The Air Force confirmed Wednesday an MX nuclear missile fell in its underground silo in Wyoming June 16 and was removed for repairs but that all missiles returned to full operational capability Dec. 30.
The Air Force, however, declined to confirm or deny a Washington Post report that the incident prompted the military to remove nuclear warheads from four more of the $80 million strategic missiles.The Post, quoting unidentified Defense Department officials, said the Air Force's decision to remove the 50 warheads - each MX has 10 - was made to prevent additional damage to the weapons.
Air Force Capt. Liz Lane-Johnson, deputy chief of public affairs at F.E. Warren Air Force Base near Cheyenne, Wyo., where 50 MX missiles are deployed, confirmed by telephone that a "key electrical disconnect" led to one of the missiles slipping down into its silo last June.
Investigators found the 70-foot long, 90-ton missile had fallen between 6 inches to 1 foot, causing damage severe enough to require that it be removed and returned to the manufacturer for repairs.
"There was no danger of an accidental launch or anything like that," Lane-Johnson said. "The incident was extensively investigated, the four stages of the missile were removed from the silo and sent back to the contractors" for repair.
"The missile is now intact," she said. "The Peacekeepers (MXs) reached full operational capability on Dec. 30," she said.
As to whether the warheads of four other MX missiles were removed after the incident, Lane-Johnson declined comment. "We don't discuss day-to-day alert status of missiles," she said.
An Air Force panel, chaired by Lt. Gen. Richard A. Burpee, commander of the 15th Strategic Missile and Bomber Wing, concluded the problem was not the result of sabotage but from improper production of a single group of five missiles, the Post quoted sources as saying.

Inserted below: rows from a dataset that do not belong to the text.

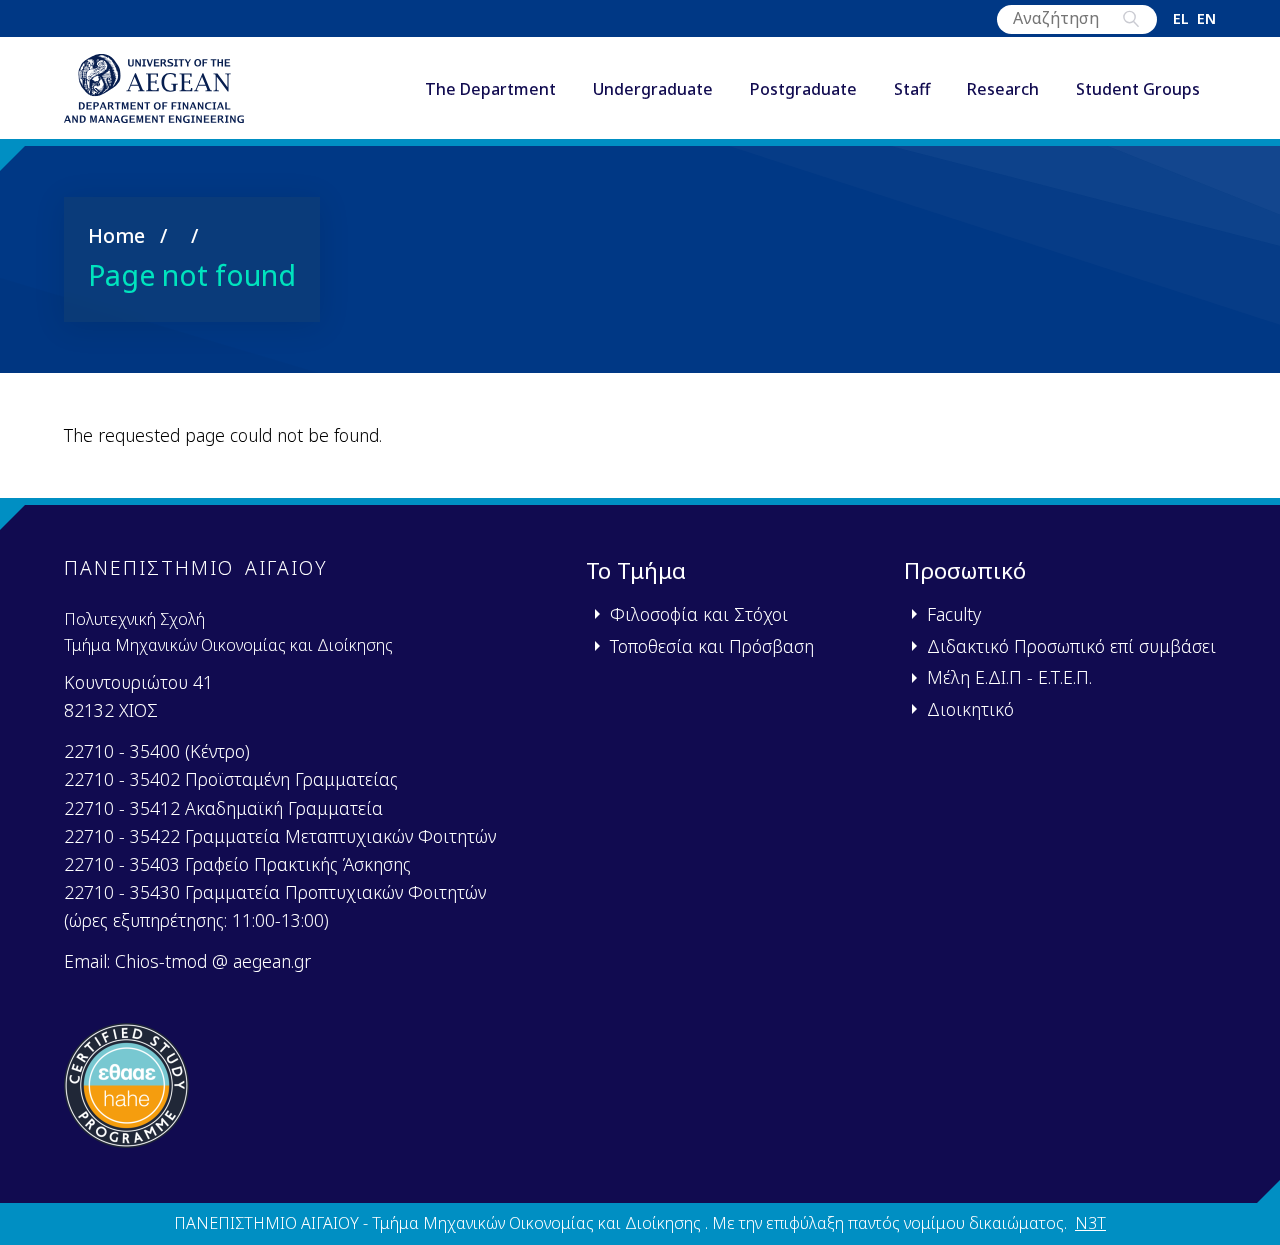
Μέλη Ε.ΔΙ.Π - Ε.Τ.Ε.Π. (1009, 677)
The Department (490, 89)
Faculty (954, 614)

Senior Air Force officials responded to the panel's findings late last year, secretly ordering that the 10-warhead top of each of the five missiles be removed, the Post said.
Rep. Les Aspin, D-Wis., chairman of the House Armed Services Committee, complained last week in a private letter to Gen. Larry D. Welch, the Air Force chief of staff, that at a January conference, Air Force briefers did not accurately describe the missiles' status.
Aspin's letter, a copy of which was obtained by The Post, called the Air Force claim of 50 fully operational missiles last December "confusing at best and misleading at worst" given that some "missiles lack warheads."